Concepts
An alert consists of a trigger and one or more actions. Triggers can be defined
for topics,
brokers, consumer groups, and clusters. Each trigger is based on a metric
with condition value criteria that determines
when the trigger should fire. Any actions associated with the trigger are
executed
when the criteria is met.
Supported actions include:
- Sending an email notification to one or more accounts
- Sending a Slack webhook notification
- Sending a PagerDuty webhook notification that creates an incident ticket
A trigger can be associated with any number of defined actions. When a trigger
fires, it executes all its
associated enabled actions for which the Max send rate
has not been
exceeded. If the max send rate of a particular action has been exceeded, the
trigger event is
added to a list queue associated with the action and is included in the action
event the next time it
is executed (actions can report a set of triggers, not just one trigger).
Note
Queuing does not occur when alerts (actions) are
paused
because triggers are ignored during that interim.
The maximum triggered events per alert (default: 1000) is controlled by
the confluent.controlcenter.max.trigger.events.per.alert.config
option.
Detection of anomalous events (triggering criteria) is decoupled from the
alert actions that
should be taken when
a triggering event occurs. This means that triggers and actions are defined
independently,
which provides flexibility
when setting one or more actions to perform when a trigger fires.
Each time interceptor data is received by Control Center, metric values (such as
consumption
difference and
latency) of the corresponding time windows are updated to reflect the new data.
All newly updated
metric values are then checked against all configured triggers to determine
whether a trigger
should fire.
Note
Interceptors can conceivably report data related to any time - alerting works
across all time
windows, not just those near real time.
Buffer for consumer group triggers (deprecated)
Tip
The buffer feature for this trigger has been deprecated.

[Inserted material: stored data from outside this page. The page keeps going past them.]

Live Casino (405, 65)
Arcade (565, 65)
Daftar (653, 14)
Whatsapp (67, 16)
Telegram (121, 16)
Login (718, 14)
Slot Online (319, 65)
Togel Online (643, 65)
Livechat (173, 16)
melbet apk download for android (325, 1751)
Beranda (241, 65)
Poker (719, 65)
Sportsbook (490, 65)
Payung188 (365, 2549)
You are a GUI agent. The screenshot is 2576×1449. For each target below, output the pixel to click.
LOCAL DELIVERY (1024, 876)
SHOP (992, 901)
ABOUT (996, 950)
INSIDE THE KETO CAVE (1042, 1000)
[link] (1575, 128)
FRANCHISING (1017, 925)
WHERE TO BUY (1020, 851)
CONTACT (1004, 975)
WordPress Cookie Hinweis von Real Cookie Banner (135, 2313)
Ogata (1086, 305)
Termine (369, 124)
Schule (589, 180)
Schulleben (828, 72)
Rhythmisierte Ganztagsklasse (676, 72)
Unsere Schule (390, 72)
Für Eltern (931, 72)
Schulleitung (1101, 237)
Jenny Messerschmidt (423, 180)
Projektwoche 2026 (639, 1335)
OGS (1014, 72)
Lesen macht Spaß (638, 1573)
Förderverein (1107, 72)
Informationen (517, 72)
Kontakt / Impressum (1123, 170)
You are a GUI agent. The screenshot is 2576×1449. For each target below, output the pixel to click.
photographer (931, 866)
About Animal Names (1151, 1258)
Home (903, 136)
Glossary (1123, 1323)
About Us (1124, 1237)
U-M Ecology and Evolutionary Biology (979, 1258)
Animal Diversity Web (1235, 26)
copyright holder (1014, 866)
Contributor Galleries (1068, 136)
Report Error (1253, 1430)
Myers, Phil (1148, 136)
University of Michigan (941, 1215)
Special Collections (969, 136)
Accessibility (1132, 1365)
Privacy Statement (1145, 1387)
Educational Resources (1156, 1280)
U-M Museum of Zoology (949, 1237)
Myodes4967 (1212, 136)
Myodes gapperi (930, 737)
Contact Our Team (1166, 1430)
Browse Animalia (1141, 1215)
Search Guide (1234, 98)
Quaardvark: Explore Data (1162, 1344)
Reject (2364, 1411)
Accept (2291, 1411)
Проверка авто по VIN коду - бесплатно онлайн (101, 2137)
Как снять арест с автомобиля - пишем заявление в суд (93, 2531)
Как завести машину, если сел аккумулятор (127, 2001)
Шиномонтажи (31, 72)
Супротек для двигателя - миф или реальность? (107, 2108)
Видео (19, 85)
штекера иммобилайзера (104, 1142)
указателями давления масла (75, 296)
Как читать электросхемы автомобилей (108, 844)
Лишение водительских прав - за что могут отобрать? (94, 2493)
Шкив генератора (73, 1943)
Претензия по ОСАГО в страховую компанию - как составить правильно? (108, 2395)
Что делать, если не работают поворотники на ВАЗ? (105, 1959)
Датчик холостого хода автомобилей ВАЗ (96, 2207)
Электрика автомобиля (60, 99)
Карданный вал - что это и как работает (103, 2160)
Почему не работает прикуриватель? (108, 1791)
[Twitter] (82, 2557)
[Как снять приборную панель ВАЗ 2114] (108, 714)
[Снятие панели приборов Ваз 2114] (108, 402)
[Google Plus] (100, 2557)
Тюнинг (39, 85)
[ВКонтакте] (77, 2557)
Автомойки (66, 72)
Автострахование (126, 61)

It will be removed from Control Center in the 6.1.0 release.
Because of normal lag in the system, time windows close to real time will
frequently have
associated metric values that would be cause for concern if the time window was
further behind
real time. For this reason, triggers for consumer groups have an associated
buffer value. The buffer
allows you to require an alertable state to persist for a configurable period of
time to alleviate
prematurely activating a consumer group trigger.
A triggered event that is within Buffer
seconds of real time is not
immediately registered against
actions. When the time window ultimately moves greater than the buffer seconds
behind
real time, any associated metric value that would still cause a trigger to be
fired is then
registered against any appropriate actions.